Una firma per tutelare il "bene comune"

Fino al 20 agosto. A favore della Legge di iniziativa popolare del Comitato "Stefano Rodotà"

L’aria che si respira se è di tutti vuol dire che non è di nessuno e quindi può essere anche inquinata? No, è un bene comune.

E l’acqua per la quale abbiamo sottoscritto nel 2011 un referendum è di chi ne possiede di più e può quindi inquinarla? No, è un bene comune.

E i fiumi, i torrenti e le loro sorgenti; i laghi e le altre acque; i parchi, le foreste e le zone boschive; le zone montane di alta quota, i ghiacciai e le nevi perenni; i lidi e i tratti di costa dichiarati riserva ambientale; la fauna selvatica e la flora tutelata; i beni archeologici, culturali, ambientali e le altre zone paesaggistiche tutelate? Anche questi sono tutti “beni comuni”.

E perché proprio ora un interesse tanto alto per la loro tutela?

Perché siamo ad un punto di non ritorno dal punto di vista ecologico e sentiamo la responsabilità etica di pensare alle prossime generazioni; perché cinquantamila firme hanno il potere di modificare abitudini e una cultura dello spreco e dell’abbandono, comportamenti tesi a sfruttare l’ambiente per ricavarne il massimo beneficio economico; perché manca una chiara definizione giuridica di cosa sia “bene comune”, differenziandolo da “bene privato” e da “bene pubblico”; perché il bene comune non può essere svenduto per fare cassa ed impoverire la collettività.

 

La legge di iniziativa popolare, che recupera in toto quella della Commissione Rodotà del 2007, risponde alle perplessità che l’invadenza tecnologica e di una società sempre più tecnocratica impongono alla ragione. E risponde alle esigenze collettive di comprendere e gestire una complessità sociale che sembra sfuggirci di mano e portarci al collasso. È ormai chiaro che occorre un’inversione di marcia rispetto a politiche di mercificazione di quel patrimonio collettivo sul quale possiamo esercitare i nostri diritti fondamentali e il libero sviluppo della persona umana e che devono necessariamente essere salvaguardati perché utili anche per la vita delle generazioni futuri. Per la Commissione Rodotà esprimono “utilità funzionali”, interagiscono sul nostro modo d’essere e di relazionarci. Il loro mantenimento ci garantisce il fruire delle libertà democratiche e civili e per questo debbono essere collocati fuori mercato e governati nell’interesse delle generazioni future.

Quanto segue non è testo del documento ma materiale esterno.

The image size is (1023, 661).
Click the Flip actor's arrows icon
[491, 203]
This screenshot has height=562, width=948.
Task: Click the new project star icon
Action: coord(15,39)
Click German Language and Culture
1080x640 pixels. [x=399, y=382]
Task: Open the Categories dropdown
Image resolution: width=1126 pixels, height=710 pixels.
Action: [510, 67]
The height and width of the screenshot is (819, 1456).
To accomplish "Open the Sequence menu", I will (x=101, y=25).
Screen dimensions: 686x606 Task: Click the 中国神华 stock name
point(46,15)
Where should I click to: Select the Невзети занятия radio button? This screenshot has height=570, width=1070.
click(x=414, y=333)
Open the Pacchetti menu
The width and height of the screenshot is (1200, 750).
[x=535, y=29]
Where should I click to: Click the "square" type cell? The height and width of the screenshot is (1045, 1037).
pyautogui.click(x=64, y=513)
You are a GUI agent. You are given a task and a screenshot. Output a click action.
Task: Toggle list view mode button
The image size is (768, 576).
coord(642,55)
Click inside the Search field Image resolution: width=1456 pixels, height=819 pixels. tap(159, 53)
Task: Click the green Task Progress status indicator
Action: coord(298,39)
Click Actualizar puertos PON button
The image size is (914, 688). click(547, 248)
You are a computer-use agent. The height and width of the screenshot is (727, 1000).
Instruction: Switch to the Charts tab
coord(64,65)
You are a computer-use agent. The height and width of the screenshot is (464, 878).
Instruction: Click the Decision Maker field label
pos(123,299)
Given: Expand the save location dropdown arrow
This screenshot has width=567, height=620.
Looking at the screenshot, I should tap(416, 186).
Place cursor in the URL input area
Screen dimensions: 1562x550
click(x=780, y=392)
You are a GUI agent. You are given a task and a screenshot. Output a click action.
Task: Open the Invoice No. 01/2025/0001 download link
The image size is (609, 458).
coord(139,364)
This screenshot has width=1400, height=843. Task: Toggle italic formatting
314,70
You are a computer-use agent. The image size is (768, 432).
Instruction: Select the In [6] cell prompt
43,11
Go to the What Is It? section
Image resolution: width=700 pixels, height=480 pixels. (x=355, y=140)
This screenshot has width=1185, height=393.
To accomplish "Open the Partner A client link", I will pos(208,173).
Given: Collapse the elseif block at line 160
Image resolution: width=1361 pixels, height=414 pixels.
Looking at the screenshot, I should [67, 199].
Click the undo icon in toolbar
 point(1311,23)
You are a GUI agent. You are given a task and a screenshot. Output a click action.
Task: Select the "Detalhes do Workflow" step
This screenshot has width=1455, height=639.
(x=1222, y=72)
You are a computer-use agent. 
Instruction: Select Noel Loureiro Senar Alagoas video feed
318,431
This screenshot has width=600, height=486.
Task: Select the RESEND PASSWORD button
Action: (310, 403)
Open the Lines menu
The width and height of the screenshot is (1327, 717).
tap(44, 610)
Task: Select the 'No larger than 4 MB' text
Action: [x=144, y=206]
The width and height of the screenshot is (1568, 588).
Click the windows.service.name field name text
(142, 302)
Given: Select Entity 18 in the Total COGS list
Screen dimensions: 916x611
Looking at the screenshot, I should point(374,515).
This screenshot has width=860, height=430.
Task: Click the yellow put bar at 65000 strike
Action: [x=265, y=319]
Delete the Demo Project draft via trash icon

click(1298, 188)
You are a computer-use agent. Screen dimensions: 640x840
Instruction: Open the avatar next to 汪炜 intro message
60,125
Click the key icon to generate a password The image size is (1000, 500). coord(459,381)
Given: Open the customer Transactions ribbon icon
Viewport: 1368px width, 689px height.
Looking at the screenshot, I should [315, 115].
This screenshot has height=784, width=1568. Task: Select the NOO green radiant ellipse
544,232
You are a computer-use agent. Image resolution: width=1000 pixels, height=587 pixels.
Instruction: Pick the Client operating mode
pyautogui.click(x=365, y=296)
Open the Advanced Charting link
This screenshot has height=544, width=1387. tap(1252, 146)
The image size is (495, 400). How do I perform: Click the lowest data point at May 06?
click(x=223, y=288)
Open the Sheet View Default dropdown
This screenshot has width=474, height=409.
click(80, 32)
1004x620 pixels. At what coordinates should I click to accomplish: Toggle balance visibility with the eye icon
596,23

Il Comitato Popolare di Difesa dei Beni Pubblici e Comuni Stefano Rodotà, costituito il 30 novembre 2018 - si legge sul sito generazionifuture.org - vuole riconsegnare il futuro dell’Italia in mano ai suoi cittadini, creando i meccanismi giuridici per opporsi alla sua svendita. E non a torto parla di svendita visto che da decenni i beni pubblici che sarebbero anche beni comuni sono stati interessati da ondate di privatizzazioni. La quantificazione delle vendite a privati, dal 1990 ad oggi, ammonta a 900 miliardi di euro. Un patrimonio di boschi, colline, interi borghi e palazzi storici, riserve idriche, infrastrutture e collezioni artistiche in mano a privati. Un patrimonio ancora pubblico non valorizzato, trascurato, gestito per il risparmio. Ogni volta che un governo non riesce a mantenere sotto controllo il Pil ricorre alla vendita degli immobili pubblici per fare cassa; così il piano di svendita anti-deficit, varato appena un mese fa, che si stima in 1,2 miliardi di euro destinate a ridurre il debito pubblico. Una quantificazione che non prende in considerazione il danno comune nella perdita di un tale patrimonio, l’assottigliamento dei diritti individuali e il conseguente aumento di conflittualità sociale.

 

La legge di iniziativa popolare è stata proposta alla Corte di Cassazione il 18 dicembre scorso. La raccolta firme è iniziata a febbraio ed è diventata endemica negli ultimi mesi con banchetti in tutta Italia. Abbiamo ancora pochi giorni per firmare, fino al 20 agosto. Poi  i moduli con le firme raccolte andranno spediti al Comitato nazionale di controllo che li invierà alla Corte di Cassazione per il 31 agosto.  La raccolta di 50mila firme consentirà al Comitato nazionale di acquisire il potere costituzionale per presentare l’iniziativa legislativa in Parlamento alla stessa stregua di un parlamentare o di un gruppo parlamentare.